The Republican criticism of impeachment is all about process: It's too secretive, since all interviews are behind closed doors, and only around 100 members of Congress from both parties are able to observe depositions.

Sen. Lindsey Graham, R-S.C., called it a "star chamber" process this week, and even Sen. Mitt Romney, R-Utah, who is one of President Trump's most vocal critics inside his own party, said he would like to see a vote in the full House of Representatives authorizing the inquiry.

But the biggest problem with Republican critiques is that Democrats in the House are following a playbook for investigations that was first written by Republicans in large part over the past several years.

Depositions held behind closed doors? That's what happened with the congressional investigation into the 2012 attack on a U.S. diplomatic facility in Benghazi, Libya.

"Of the 50-some odd interviews we have done thus far, the vast majority of them have been private," said Rep. Trey Gowdy, R-S.C., who chaired the House Select Committee on Benghazi, in 2015.

"The private ones always produce better results," Gowdy said.

Gowdy also kept a close hold on transcripts rather than releasing them, as House Intelligence Chairman Adam Schiff, the California Democrat overseeing the inquiry, is doing now.

Subpoenas issued without consultation with the minority? That too was part of the Republican playbook. Most committee chairs didn't even have the power to do that until Republicans held control of the House from 2010 to 2018. In their zeal to investigate the Obama administration, House Republicans doubled the number of committees where the chair could issue unilateral subpoenas demanding witnesses come to testify or be deposed.

And while chairing the House Oversight Committee, Republican Darrell Issa of California issued more than 100 subpoenas without minority input during his investigations into the Obama administration.

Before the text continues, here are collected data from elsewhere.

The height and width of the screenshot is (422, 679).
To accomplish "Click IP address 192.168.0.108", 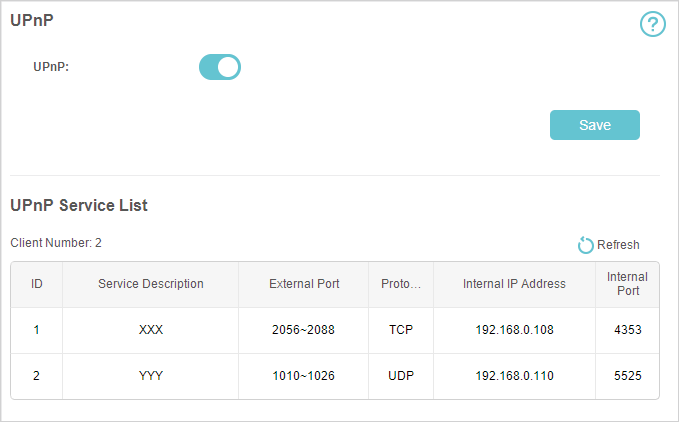I will 514,330.
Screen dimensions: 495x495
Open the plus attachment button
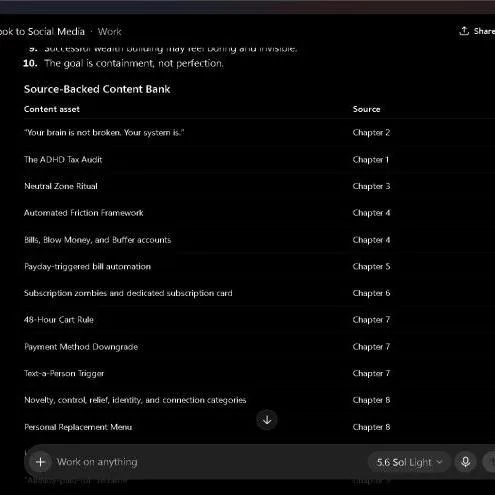coord(41,462)
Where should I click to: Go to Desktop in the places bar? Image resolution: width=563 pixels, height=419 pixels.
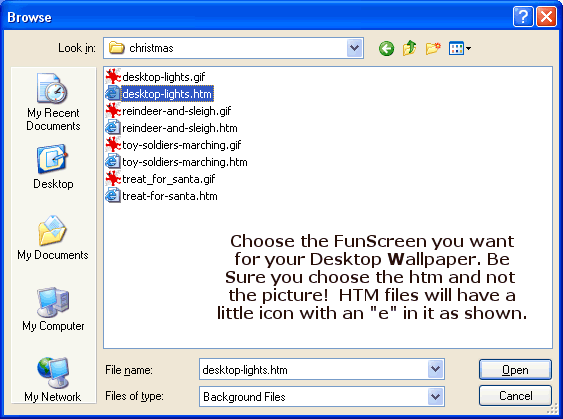point(53,167)
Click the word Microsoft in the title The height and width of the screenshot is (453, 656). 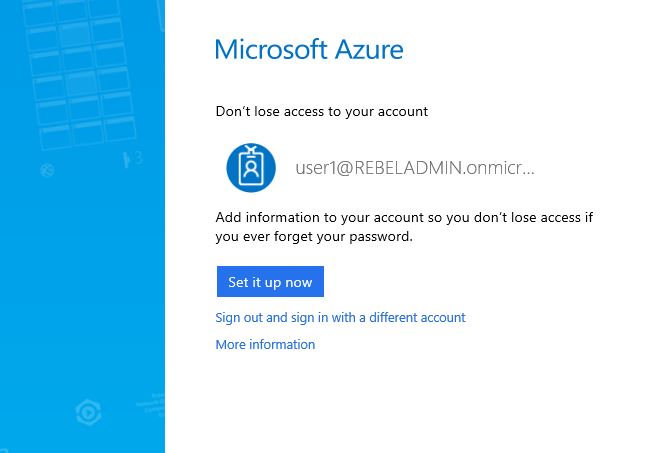270,49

Democrats did complain about the ways that Republicans were expanding the power of committee chairs to go after a Democratic president.

Drew Hammill, a spokesman for House Speaker Nancy Pelosi, said in 2015 that expanding subpoena power would lead "inevitably to widespread abuses of power as Republicans infect the other committees with the poisonous process that Issa has so abused during his chairmanship."

Republicans say their expansion of committee power was in response to a lack of cooperation from the Obama White House.

And as to the calls for a full House vote? In fact, that was done in 1974 and 1998 - in the run-up to the impeachment hearings of Presidents Richard Nixon and Bill Clinton - because a full House vote was required to authorize committee staff to conduct depositions, which occur behind closed doors. Republicans, however, got rid of that requirement.

Democrats allowed one committee - House Oversight and Government Reform - to set its own rules for staff depositions in 2007. Republicans then extended that power to almost all committees in 2017.

Republican complaints that the president's attorneys have not been allowed to sit in on the depositions have had more resonance, since Nixon's attorneys were part of the House Judiciary process in 1974.

But comparisons to the 1998 impeachment of Bill Clinton are of limited value on this point. Much of the investigative work into Clinton was done by independent counsel Ken Starr, and the House moved quickly to impeachment without much of an investigative process.

Molly Reynolds, a senior fellow in governance studies at the Brookings Institution, said that the House is now "still very much in a fact-finding inquiry" at this point.

That could soon change, as public hearings may commence as soon as mid-November, bringing in for public testimony some individuals who have spoken to staff.

But for now, Reynolds said, the question to ask is, "What stage of the process are we at and what level of transparency is appropriate for that?"